Industry coverage has generally framed Deepgram as one of the strongest independent specialists in the speech AI segment. TechCrunch, Built In, and SiliconANGLE have characterized the company as a leading challenger to hyperscale cloud speech APIs, particularly in the contact center and voice agent verticals. Coverage of the Series C round in January 2026 highlighted three themes: the rapid growth of voice agent workloads, Deepgram's positioning as a fully vertical speech stack rather than a transcription-only vendor, and the strategic implications of the OfOne acquisition as a template for vertical packaging.
Some critique from the broader speech AI community has focused on the company's relatively limited public research output, which contrasts with the more open posture of organizations like OpenAI (which released Whisper as open weights) and Speechmatics (which has historically published research papers). A second area of critique concerns vendor-run benchmarks: published comparisons between Nova models and competing services use Deepgram-selected audio datasets, and the magnitude of accuracy gaps in those comparisons is generally larger than what independent evaluations show. As with most large-scale ASR systems, Nova models also exhibit accuracy variation across speaker accents, with the strongest performance on majority American and British English and progressively weaker performance on under-represented accents.
Following the Series C and the OfOne acquisition, Deepgram has signaled three near-term strategic priorities. The first is continued investment in the Voice Agent API as the company's highest-margin and fastest-growing product, including expansion of the supported language set and deeper integration with major LLM providers. The second is vertical packaging on the model of Deepgram for Restaurants, with healthcare, financial services, and contact center bundles as likely candidates for similar treatment.
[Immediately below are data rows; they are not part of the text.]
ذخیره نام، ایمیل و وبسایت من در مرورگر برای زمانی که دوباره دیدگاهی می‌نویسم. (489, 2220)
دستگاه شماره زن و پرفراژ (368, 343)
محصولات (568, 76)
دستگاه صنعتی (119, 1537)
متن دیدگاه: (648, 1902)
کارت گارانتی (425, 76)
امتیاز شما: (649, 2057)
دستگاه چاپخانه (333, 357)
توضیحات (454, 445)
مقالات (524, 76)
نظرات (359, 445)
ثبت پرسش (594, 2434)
The third is geographic expansion, with the Series C capital intended in part to fund hiring outside North America and to support European data residency requirements for regulated customers.
The company has also signaled continued model investment, with successor generations to Nova-3 and Aura-2 already in development. Public statements have emphasized improvements in non-English language coverage, lower latency for streaming TTS, and tighter integration of the speech and language stages of the voice agent loop, including exploration of more deeply integrated speech-to-speech models that would shorten the path from input audio to output audio inside the runtime.